Bien que l’autonomie soit perçue comme un des bénéfices liés à ce statut, la réalité est souvent toute autre, les cadres ayant généralement très peu de marges de manœuvre en raison que ce rôle est lui-même extrêmement encadré (Mispelblom Beyer, 2006). Que ce soit au niveau des lois du travail et des conventions collectives, des lois et des règlementations publiques touchant leur secteur spécifique d’activité, des politiques, des règles de fonctionnement et des procédures à l’interne, les cadres doivent exercer leurs fonctions en tenant compte de toutes ces limites, ce qui réduit leur autonomie décisionnelle. Une autre difficulté vécue par les cadres se rapporte aux décisions éthiques qu’ils doivent prendre concernant les personnes qu’ils encadrent (Carballeda et Garrigou, 2001; Mispelblom Beyer, 2006). En fait, les situations à caractère moral occupent une part importante du travail des cadres (Jackall, 1988; Muller, 1996; Wolf Ridgway, 2010). Selon Gaignard (2001), les cadres sont particulièrement enclins à vivre des conflits éthiques puisqu’ils doivent incarner l’organisation. Ces conflits éthiques surviennent notamment lorsqu’il y a une tension entre les convictions personnelles du cadre et ce que l’organisation exige qu’il fasse. De Geuser et Fiol (2004) affirment que les cadres se retrouvent fréquemment dans des situations ingérables dont ils ont l’obligation de savoir les gérer.

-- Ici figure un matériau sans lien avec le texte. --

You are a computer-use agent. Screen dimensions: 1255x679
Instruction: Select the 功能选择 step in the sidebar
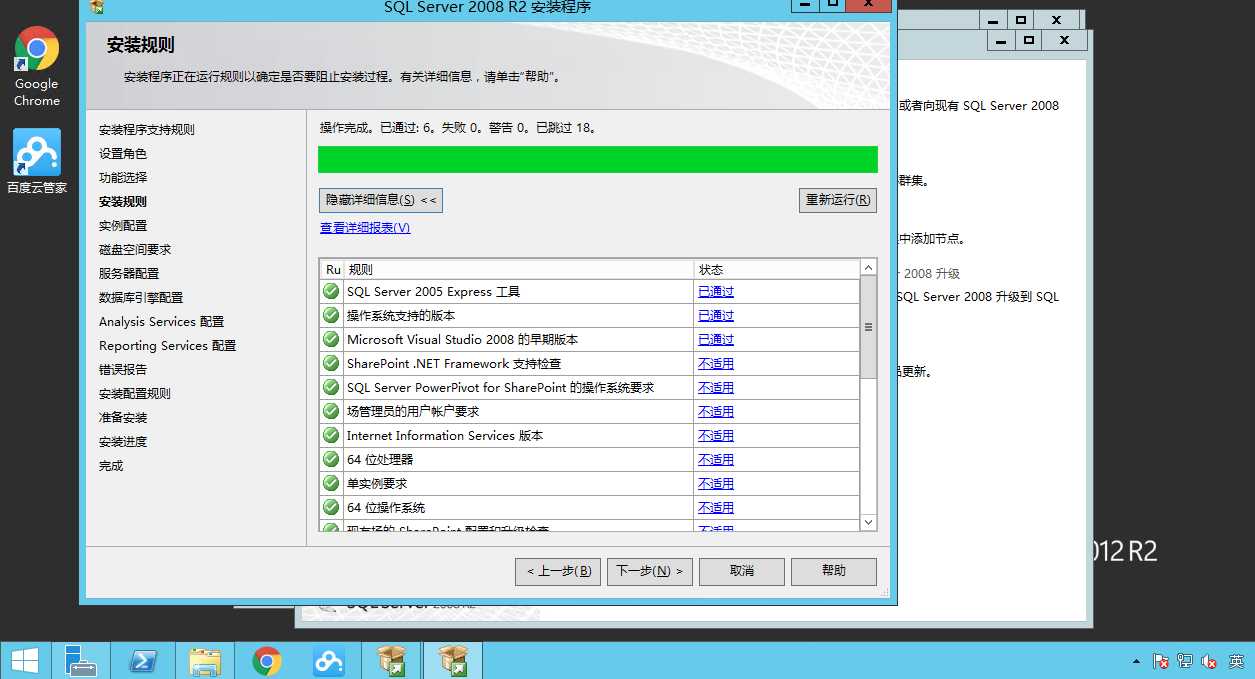coord(123,177)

Ce qui accentue ce problème, c’est qu’ils ont de plus en plus à répondre à des demandes contradictoires, en raison de nombreux paradoxes auxquels ils se heurtent dans l’organisation (Péretsz, Bouilloud et de Gaulejac, 2011). De plus, les nouvelles formes d’organisation du travail accroissent le nombre de situations dans lesquelles les cadres

25 rencontrent des enjeux éthiques : licenciements, précarisation du lien d’emploi, sous-

traitance, intensification et flexibilisation du travail, en sont des exemples. Selon Mispelblom Beyer (2006), les cadres ont une conscience professionnelle, à laquelle s’ajoutent des principes moraux personnels qui les amènent à se demander : est-ce que je pourrai encore me regarder dans le miroir? Est-ce que je pourrai regarder mes enfants en face après avoir posé une telle action? En effet, les cadres sont régulièrement aux prises avec des situations qui soulèvent ce type de questions morales, notamment lorsque les actions sont demandées de la part de leurs supérieurs. Toutefois, on dénote une absence de délibération sur les questions d’ordre moral, ce qui a pour conséquences de laisser les cadres intermédiaires se débrouiller seuls avec ces dimensions, pour lesquelles la prise de décision est difficile (Carballeda et Garrigou, 2001).